Moreover, transcripts relevant for cell division were regulated in ApoeNeil3 cells, including upregulation of Zcchc2, which is reported to suppress tumorigenesis [40], and downregulation of Mlst8, deletion of which has been found to decrease tumor cell proliferation [41]. Together, these data suggest that NEIL3 acts in concert with genes involved in important protective processes during cell division and aging, and that loss of NEIL3 causes dysregulated gene expression, resulting in disruption of cell division regulation.

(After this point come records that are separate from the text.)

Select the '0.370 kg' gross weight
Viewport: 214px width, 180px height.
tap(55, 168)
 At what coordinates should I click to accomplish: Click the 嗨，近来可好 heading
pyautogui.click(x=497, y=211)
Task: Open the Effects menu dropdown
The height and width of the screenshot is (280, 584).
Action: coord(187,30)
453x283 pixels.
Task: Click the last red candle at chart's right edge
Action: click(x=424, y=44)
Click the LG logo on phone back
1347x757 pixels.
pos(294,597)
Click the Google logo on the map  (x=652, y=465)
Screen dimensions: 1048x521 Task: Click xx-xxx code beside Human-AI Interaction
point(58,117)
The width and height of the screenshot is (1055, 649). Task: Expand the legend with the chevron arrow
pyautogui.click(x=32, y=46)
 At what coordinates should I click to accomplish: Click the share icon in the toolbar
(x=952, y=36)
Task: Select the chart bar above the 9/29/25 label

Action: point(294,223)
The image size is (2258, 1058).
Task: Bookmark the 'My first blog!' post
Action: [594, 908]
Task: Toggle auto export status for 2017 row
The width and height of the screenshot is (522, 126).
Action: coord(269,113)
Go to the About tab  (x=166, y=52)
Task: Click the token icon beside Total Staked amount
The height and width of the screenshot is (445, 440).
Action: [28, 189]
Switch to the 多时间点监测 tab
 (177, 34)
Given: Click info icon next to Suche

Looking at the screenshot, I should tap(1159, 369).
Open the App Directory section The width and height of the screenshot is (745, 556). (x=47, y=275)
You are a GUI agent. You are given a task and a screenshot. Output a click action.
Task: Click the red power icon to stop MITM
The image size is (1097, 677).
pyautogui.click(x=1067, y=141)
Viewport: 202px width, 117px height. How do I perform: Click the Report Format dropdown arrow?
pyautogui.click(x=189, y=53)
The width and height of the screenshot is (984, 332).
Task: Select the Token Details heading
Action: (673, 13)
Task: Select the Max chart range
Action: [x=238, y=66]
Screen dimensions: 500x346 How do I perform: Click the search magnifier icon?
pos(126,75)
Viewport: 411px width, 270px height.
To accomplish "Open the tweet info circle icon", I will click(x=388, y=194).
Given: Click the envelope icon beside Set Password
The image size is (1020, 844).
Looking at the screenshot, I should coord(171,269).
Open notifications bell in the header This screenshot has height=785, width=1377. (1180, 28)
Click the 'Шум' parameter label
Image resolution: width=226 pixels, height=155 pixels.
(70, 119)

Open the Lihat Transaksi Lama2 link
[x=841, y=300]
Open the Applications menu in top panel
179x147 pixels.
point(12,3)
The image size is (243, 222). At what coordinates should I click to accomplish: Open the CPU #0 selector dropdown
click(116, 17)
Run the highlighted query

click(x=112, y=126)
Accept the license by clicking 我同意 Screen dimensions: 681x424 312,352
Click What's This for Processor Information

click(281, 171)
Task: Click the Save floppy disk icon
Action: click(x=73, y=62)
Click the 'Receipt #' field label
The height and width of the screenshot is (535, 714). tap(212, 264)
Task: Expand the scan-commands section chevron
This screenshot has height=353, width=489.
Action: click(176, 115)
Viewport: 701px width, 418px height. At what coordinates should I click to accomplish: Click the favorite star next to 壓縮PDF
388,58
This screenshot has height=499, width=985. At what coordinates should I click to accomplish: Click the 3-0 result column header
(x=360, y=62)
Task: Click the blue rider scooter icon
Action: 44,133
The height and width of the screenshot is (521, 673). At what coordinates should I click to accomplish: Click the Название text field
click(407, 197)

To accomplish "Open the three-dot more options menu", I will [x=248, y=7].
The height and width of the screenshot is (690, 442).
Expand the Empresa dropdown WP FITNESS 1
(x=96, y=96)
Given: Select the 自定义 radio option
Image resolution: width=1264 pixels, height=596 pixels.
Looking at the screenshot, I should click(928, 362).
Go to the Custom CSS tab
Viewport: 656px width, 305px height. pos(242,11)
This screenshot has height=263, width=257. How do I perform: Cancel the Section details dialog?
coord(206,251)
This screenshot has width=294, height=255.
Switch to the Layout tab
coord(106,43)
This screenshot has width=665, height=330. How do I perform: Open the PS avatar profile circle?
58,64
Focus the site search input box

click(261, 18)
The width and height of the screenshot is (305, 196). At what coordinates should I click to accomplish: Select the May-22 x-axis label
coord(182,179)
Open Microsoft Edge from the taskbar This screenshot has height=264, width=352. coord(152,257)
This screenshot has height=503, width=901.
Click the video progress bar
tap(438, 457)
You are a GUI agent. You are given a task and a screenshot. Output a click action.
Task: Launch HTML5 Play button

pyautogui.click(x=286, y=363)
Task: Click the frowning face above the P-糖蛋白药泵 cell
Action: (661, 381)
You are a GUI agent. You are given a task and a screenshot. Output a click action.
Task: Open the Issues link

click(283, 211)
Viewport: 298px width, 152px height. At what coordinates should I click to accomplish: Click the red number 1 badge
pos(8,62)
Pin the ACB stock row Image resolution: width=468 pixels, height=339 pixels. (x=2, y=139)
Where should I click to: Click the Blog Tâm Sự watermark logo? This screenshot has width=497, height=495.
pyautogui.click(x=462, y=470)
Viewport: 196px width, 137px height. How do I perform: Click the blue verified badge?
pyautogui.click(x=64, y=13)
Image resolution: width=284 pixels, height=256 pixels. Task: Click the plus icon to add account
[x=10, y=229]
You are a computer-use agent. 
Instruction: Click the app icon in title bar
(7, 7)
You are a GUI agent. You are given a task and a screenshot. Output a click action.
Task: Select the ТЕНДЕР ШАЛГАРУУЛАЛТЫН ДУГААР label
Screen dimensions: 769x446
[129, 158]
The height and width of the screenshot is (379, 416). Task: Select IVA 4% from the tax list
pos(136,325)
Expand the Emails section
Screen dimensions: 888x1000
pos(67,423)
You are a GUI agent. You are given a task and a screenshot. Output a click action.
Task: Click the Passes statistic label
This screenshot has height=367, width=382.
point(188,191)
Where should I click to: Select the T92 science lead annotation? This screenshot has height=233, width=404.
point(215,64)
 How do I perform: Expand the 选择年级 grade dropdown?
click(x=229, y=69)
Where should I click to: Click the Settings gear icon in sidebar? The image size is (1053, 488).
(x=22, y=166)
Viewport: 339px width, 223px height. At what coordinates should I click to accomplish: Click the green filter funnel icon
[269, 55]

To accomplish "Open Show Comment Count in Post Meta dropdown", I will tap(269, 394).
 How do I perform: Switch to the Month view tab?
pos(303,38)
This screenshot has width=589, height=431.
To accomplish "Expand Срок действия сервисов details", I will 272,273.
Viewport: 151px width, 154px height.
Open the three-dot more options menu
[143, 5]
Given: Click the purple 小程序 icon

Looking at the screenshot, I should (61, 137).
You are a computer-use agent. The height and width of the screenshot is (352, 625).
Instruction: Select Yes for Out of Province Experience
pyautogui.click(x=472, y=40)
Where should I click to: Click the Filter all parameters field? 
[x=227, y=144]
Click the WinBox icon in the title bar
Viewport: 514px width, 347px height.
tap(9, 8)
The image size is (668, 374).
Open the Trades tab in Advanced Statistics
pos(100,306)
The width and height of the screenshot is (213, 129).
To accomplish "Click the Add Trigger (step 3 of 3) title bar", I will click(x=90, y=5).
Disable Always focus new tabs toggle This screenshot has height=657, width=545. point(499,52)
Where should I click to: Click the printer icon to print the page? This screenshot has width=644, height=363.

This study has some limitations. The number of mice were low, especially in the bone marrow cell count analyses, which may also be reflected in some of the results not reaching statistical significance. Furthermore, we have not determined a direct mechanistic interaction between NEIL3 and telomeres or telomere-protecting molecules.

In conclusion, this study shows that loss of NEIL3 causes reduced telomere length in murine Apoe bone marrow cells, accompanied by decreased leukocyte counts in bone marrow and in peripheral circulation. We hypothesize that NEIL3 functions as a telomere-protecting protein in bone marrow and that loss of NEIL3 leads to increased risk of age-related disease such as atherosclerosis. The causal relationship, however, needs further investigation.

Declaration of competing interest

The authors declare that they have no known competing financial interests or personal relationships that could have appeared to influence the work reported in this paper.